## TASK BRIEF
Here are the records. Write out exactly the lines between the one holding "You are a GUI" and the one holding "Terms of Use (326, 2566)", inclusive.

Top of EXERCISE MATERIAL

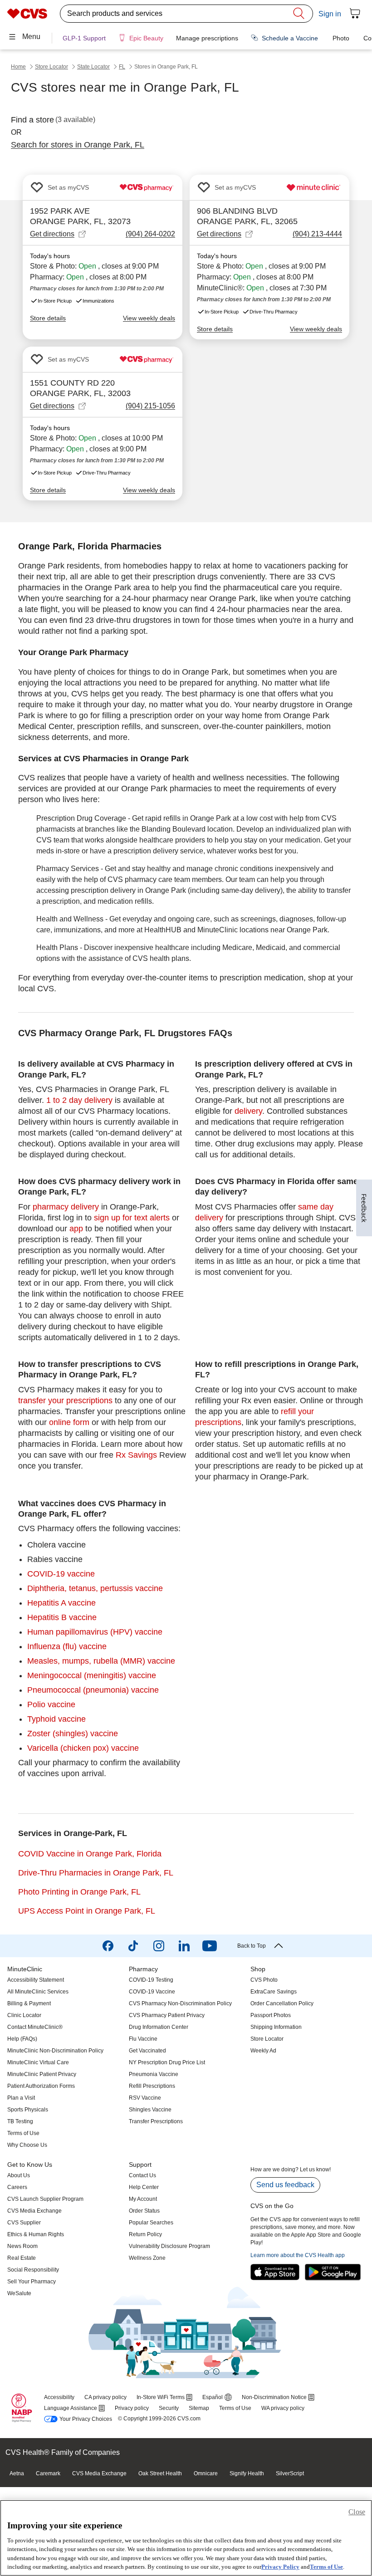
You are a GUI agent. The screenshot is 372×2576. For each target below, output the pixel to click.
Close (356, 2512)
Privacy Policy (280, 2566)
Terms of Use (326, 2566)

Bottom of EXERCISE MATERIAL
Top of EXERCISE MATERIAL

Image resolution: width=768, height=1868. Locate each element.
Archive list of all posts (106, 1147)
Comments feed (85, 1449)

Bottom of EXERCISE MATERIAL

## OUTPUT FOR THIS TASK
You are a GUI agent. The screenshot is 372×2576. For each target below, output the pixel to click.
Close (356, 2512)
Privacy Policy (280, 2566)
Terms of Use (326, 2566)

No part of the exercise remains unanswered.